**TEXTE DU DOCUMENT:**
Vu la procédure suivante :
M. A... B... a demandé au tribunal administratif de Paris de réformer la décision du 2 décembre 2021 par laquelle la Commission nationale des comptes de campagne et des financements politiques a approuvé, après réformation, le compte de campagne déposé au titre de l'élection des conseillers régionaux des 20 et 27 juin 2021 dans la région Île-de-France pour y réintégrer la somme de 99 458 euros que la Commission en a retranchée, et de fixer le montant du remboursement dû par l'État à la somme de 747 320 euros, assortie des intérêts au taux légal à compter de la notification du jugement, avec capitalisation.
Par un jugement n° 2201522 du 29 juin 2023, le tribunal administratif de Paris a fait partiellement droit à sa demande, en fixant le montant du remboursement lui étant dû par l'État en application de l'article L. 52-11-1 du code électoral à 647 917 euros.

**OBJECTIF 1:** Réécrivez les lignes de données, à partir de celle qui contient « Given: Click the Edit a copy button » et jusqu'à la fin des données, en remplaçant « Click » par « Press ». Le reste ne doit pas changer.

**DONNÉES DE L'EXERCICE:**
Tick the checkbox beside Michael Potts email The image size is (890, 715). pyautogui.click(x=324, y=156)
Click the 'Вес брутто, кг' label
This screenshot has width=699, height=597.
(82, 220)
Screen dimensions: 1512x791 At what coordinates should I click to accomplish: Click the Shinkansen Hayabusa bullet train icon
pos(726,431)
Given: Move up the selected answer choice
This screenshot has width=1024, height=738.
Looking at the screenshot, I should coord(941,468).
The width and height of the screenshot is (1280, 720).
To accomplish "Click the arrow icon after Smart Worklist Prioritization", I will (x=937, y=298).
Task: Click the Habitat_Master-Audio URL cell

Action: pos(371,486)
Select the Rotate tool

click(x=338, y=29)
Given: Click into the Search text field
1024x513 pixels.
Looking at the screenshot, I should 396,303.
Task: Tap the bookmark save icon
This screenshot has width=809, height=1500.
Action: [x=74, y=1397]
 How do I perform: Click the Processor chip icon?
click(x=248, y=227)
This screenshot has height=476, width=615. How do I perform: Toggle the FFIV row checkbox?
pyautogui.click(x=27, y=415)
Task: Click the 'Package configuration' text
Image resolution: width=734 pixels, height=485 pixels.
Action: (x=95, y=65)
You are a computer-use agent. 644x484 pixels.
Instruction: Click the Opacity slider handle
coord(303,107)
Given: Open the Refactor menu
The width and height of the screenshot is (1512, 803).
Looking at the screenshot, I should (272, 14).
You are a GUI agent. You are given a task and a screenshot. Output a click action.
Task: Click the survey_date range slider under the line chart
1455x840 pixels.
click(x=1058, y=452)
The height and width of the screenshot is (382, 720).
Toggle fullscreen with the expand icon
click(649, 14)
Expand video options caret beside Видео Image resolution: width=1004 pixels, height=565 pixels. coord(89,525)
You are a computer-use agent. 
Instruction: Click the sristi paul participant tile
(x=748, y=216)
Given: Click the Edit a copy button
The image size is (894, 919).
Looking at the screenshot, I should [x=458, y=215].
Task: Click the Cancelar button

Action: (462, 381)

**OBJECTIF 2:** Recopiez le passage du texte qui commence à « Vu la procédure » et se termine à « jugement, avec capitalisation. », sans rien y changer.

**RÉPONSE COMPLÈTE 1:**
Given: Press the Edit a copy button
The image size is (894, 919).
Looking at the screenshot, I should [x=458, y=215].
Task: Press the Cancelar button

Action: (462, 381)

**RÉPONSE COMPLÈTE 2:**
Vu la procédure suivante :
M. A... B... a demandé au tribunal administratif de Paris de réformer la décision du 2 décembre 2021 par laquelle la Commission nationale des comptes de campagne et des financements politiques a approuvé, après réformation, le compte de campagne déposé au titre de l'élection des conseillers régionaux des 20 et 27 juin 2021 dans la région Île-de-France pour y réintégrer la somme de 99 458 euros que la Commission en a retranchée, et de fixer le montant du remboursement dû par l'État à la somme de 747 320 euros, assortie des intérêts au taux légal à compter de la notification du jugement, avec capitalisation.